You try to judge on technique and structure rather than the story itself. You do not judge the narrator. For example, we've read "Riding in the Car with Boys" which did not touch me really; I did not sympathize with the narrator too much. However Theo keeps bringing up treasures from this book as illustrations of wonderful sentences and chapter construction.
For example, she loves this sentence because of the action vebs and the specific details:
Cal crammed a case of Colt 45 in the refrigerator, then stood in the doorway of the living room and said "Happy New Year!" as he slammed his heels together and pointed a can of beer in the air like a Nazi salute.
We all have to workshop a piece. The members of the Guided Autobiography class cringe at this. I've got my story to write....bet my readers can't guess it. The Priscilla story, of course. But when we falter, Theo alludes to the "Burning-Shame-Regarding-the-Quality-of-Your-Work" Yes, yes, it's all on our minds.
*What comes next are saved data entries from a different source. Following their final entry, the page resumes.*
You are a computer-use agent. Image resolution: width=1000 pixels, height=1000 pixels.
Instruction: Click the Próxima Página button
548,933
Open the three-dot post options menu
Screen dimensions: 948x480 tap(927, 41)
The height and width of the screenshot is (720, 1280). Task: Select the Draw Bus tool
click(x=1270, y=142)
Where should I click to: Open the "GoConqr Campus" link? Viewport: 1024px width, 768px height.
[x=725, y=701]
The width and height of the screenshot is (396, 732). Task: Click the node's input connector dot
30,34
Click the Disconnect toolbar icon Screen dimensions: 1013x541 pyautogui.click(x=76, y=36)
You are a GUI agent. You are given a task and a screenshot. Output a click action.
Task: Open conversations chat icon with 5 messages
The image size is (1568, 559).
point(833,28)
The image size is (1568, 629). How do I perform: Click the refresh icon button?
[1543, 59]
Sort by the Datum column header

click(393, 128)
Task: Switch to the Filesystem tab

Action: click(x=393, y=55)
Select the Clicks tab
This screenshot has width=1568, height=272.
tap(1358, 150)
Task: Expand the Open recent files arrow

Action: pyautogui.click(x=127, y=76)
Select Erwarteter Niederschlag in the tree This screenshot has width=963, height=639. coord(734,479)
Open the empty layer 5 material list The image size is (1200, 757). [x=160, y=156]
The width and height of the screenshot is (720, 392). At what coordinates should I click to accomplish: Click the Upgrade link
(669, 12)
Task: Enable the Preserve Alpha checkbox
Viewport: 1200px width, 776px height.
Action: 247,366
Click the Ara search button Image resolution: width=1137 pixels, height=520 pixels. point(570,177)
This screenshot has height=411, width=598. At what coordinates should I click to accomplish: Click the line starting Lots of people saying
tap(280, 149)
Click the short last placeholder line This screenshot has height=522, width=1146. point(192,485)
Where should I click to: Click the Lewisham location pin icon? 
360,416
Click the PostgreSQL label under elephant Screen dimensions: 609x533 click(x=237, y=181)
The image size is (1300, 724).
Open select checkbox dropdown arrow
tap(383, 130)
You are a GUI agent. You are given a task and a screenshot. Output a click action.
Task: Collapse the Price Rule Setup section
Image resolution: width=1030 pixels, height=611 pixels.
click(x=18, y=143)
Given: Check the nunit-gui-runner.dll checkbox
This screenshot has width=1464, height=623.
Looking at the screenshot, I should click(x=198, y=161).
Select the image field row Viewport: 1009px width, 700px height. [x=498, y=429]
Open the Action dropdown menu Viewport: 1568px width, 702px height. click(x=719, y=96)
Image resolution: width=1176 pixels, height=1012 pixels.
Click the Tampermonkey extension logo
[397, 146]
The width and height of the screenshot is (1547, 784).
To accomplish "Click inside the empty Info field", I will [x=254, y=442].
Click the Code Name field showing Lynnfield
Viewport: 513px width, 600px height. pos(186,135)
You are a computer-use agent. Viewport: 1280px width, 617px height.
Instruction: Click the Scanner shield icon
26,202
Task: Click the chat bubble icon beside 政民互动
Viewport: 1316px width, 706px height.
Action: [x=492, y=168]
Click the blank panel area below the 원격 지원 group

But these women have paid the money, they come to class, they're focused and determined. The goal seems to be traditional publication. But, I wonder, how does the ability for just about all to publish themselves via the internet. All these writers have blogs.
One thing I did question in Fleeing Fundamentalism...the narrator leaves her husband, has 3 school age kids, works full time, goes to school full time, yet she talks about going to special seminars, evenings in the library, long discussions with faculty and fellow students. I questioned this....like when WHEN would you EVER have time to do this? Theo dismissed me saying that "lots of us do this" Hey, I've managed plenty of activities with mirrors but I can't imagine being able to pull this off.
These days, almost every afternoon is dedicated to reading and writing activities. Writing this blog, reading all the books, doing the exercises, reading the others' workshop pieces, working on my own piece. I'm SO lucky!!!
Picture taken from some of the artwork from Theo's book "How to Sleep Along in a King-Size Bed" her memoir about living through divorce. Which I recommend.